Ein seit Fedora 30 bekanntes Problem tritt auch wieder bei Fedora 35 auf.

Fedora

Nach einem grub2-mkconfig -o /boot/grub2/grub.cfg enthält das Grub Boot Menü keine Linux Kernel mehr. Ursache ist ein Problem mit der “Boot Loader Specification”, kurz: BLS.

Eine kleine Änderung in der Datei /etc/default/grub löst das Problem: Mit GRUB_ENABLE_BLSCFG=false und einem erneuten Aufruf von grub2-mkconfig -o /boot/grub2/grub.cfg sind die Linux Kernel wieder im Menü vorhanden.

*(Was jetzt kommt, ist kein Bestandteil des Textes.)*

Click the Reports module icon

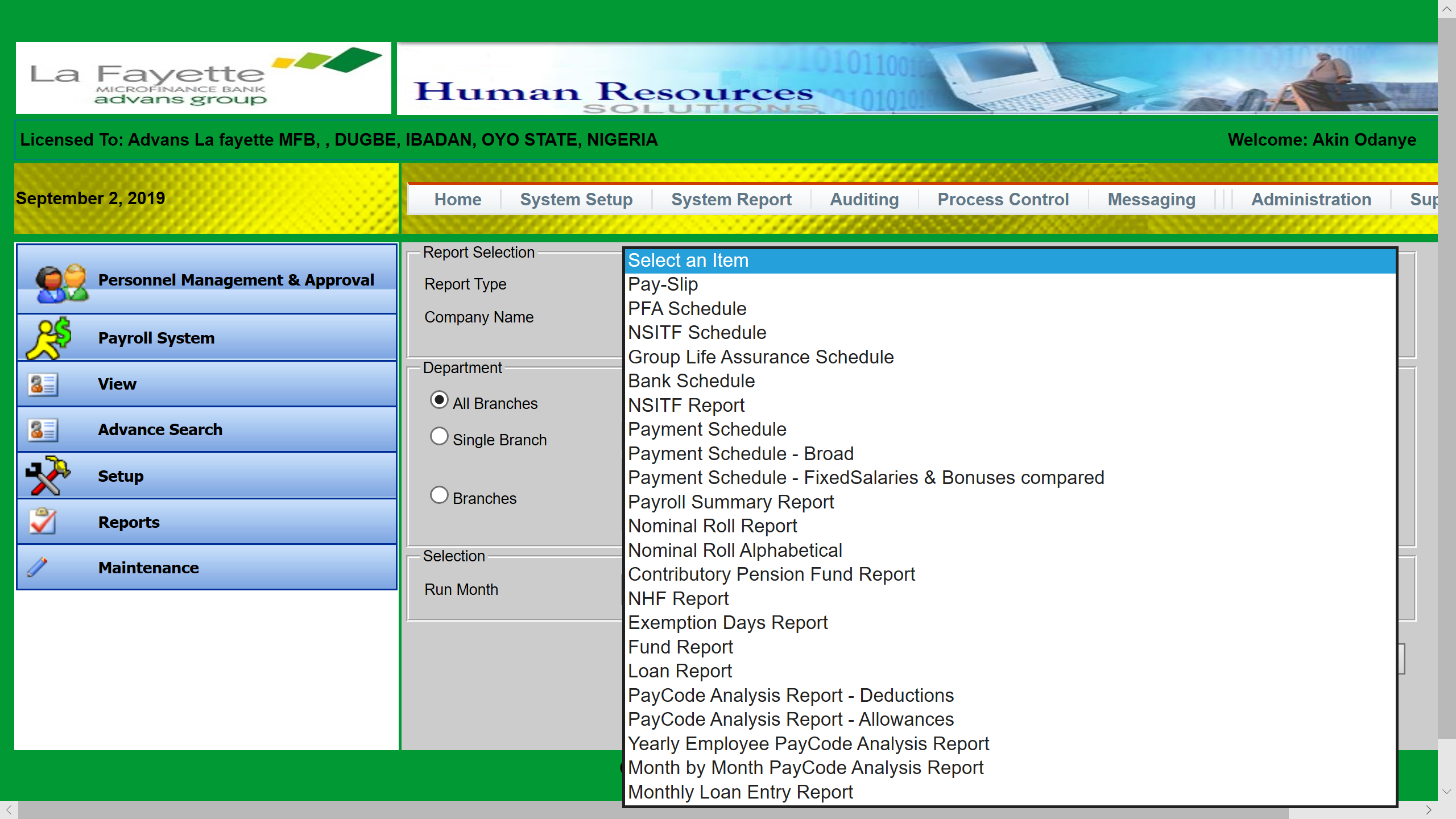point(42,521)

Lessons learned: Nach einem Kernel Update und vor dem Reboot immer mit awk -F\' '/menuentry / {print $2}' /boot/grub2/grub.cfg nachsehen, ob die Linux Kernel im Boot Menü zu finden sind.

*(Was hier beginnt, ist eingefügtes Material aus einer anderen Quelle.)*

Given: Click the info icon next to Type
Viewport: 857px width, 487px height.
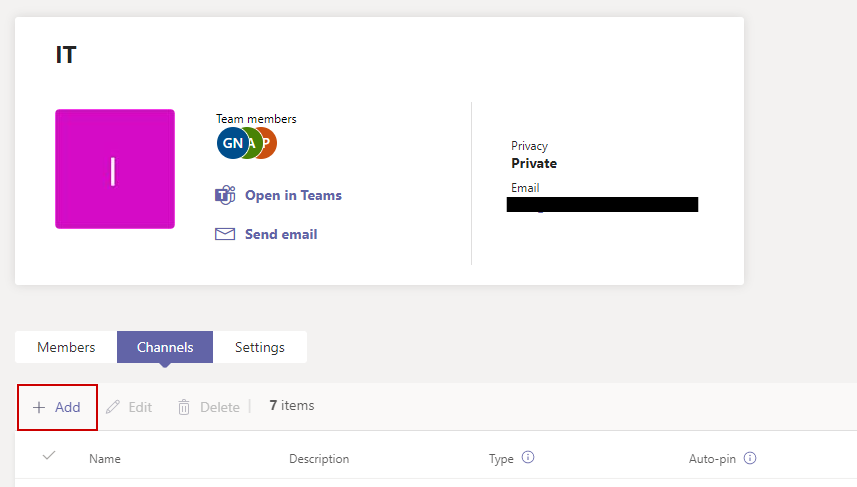Looking at the screenshot, I should 528,458.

Hat man ein LUKS Root Filesystem, dann kommt es gelegentlich mal vor, dass nach einem Update in der initrd die deutsche Tastaturbelegung weg ist, in solchen Fällen einfach mal die LUKS Passphrase mit US-Tastaturscheme eingeben, dann klappt es auch mit der Entschlüsselung.